The organizations were denied aid for months, while they struggled to reconstruct their properties and help their neighborhoods. In December, Judge Gray H. Miller ruled against the churches, in Harvest Family Church v. FEMA, writing, “Injunctive relief is an extraordinary remedy and requires Plaintiffs to make an unequivocal showing of their entitlement to relief. Because Plaintiffs do not show a substantial likelihood of success on the merits, the motions [are] DENIED.”

In short, Miller did not think the churches showed they were being discriminated against. Finally, the three churches in Texas asked U.S. Supreme Court Justice Alito for emergency relief. Alito asked FEMA to respond to the churches’ request, and FEMA published its new policy before its deadline to respond at the Supreme Court.

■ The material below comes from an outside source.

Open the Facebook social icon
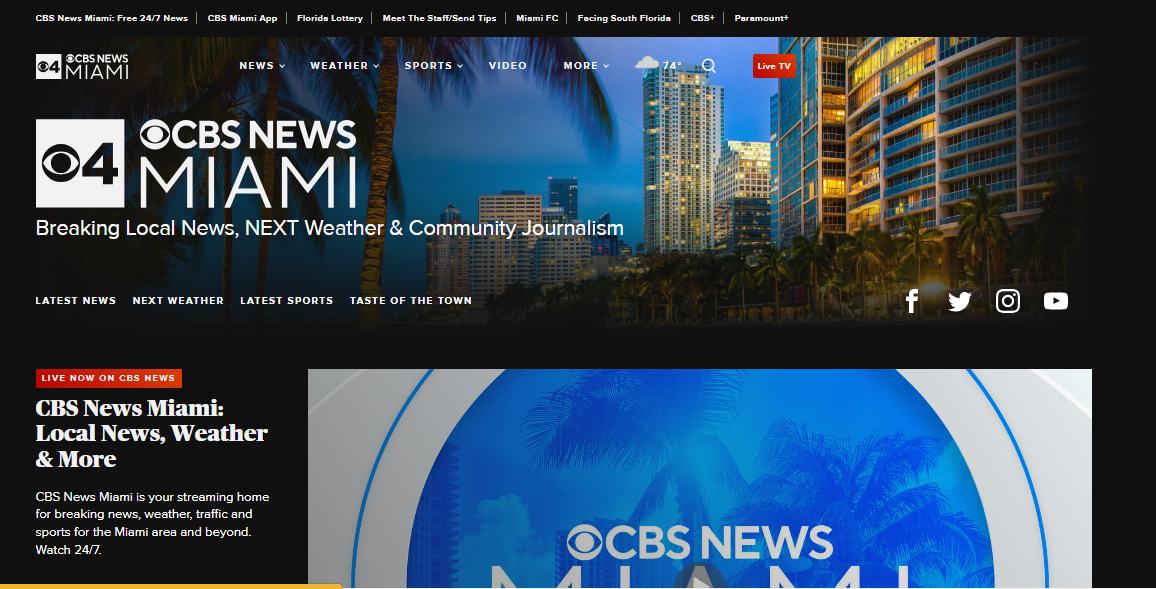The image size is (1156, 589). pyautogui.click(x=911, y=301)
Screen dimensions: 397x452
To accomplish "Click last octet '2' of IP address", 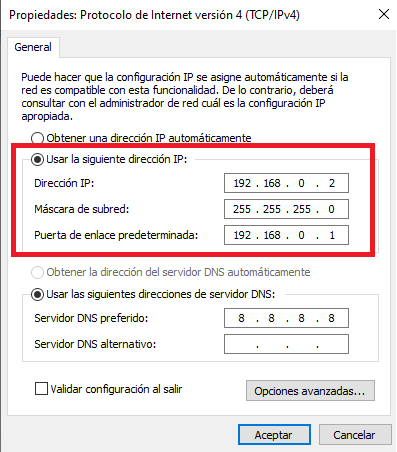I will click(x=332, y=183).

In a statement, Pastor Charles Stoker of Hi-Way Tabernacle, who received the news while finishing a day of distributing meals at his church to about 200 locals, said, “What a way to start 2018! It’s been a cold day, and this news will warm us all up here! We’re delighted that FEMA will start treating us like other charitable groups. And we look forward to continuing to help our neighbors as they recover from Harvey.”

“By finally following the Constitution, FEMA is getting rid of second-class status for churches, which in the words of the Supreme Court was ‘odious’ to the First Amendment,” said Daniel Blomberg, counsel at Becket. “We will watch carefully to make sure that FEMA’s new policy is implemented to provide equal treatment for churches and synagogues alongside other charities.”

Discrimination Does Not Solve Establishment Claims

The existence of the old FEMA policy raises the question: How long would the discrimination have continued, had not several churches stood up for their right to receive aid on equal footing with other Americans and institutions? Of course, the policy was asinine, yet its advocates often cited the “separation of church and state” phrase Thomas Jefferson wrote in a private letter that liberals throw at the rights of religious Americans.

In their announcement, FEMA said “houses of worship will not be singled out for disfavored treatment” and they will now include religious organizations within their disaster relief aid recipients, as required by the Supreme Court’s June 2017 decision in Trinity Lutheran Church of Columbia, Inc. v. Comer. In that case, the Supreme Court ruled that the First Amendment requires religious groups to receive equal access to public programs. FEMA went rogue and had to reverse its policy, thanks to a few persistent houses of worship.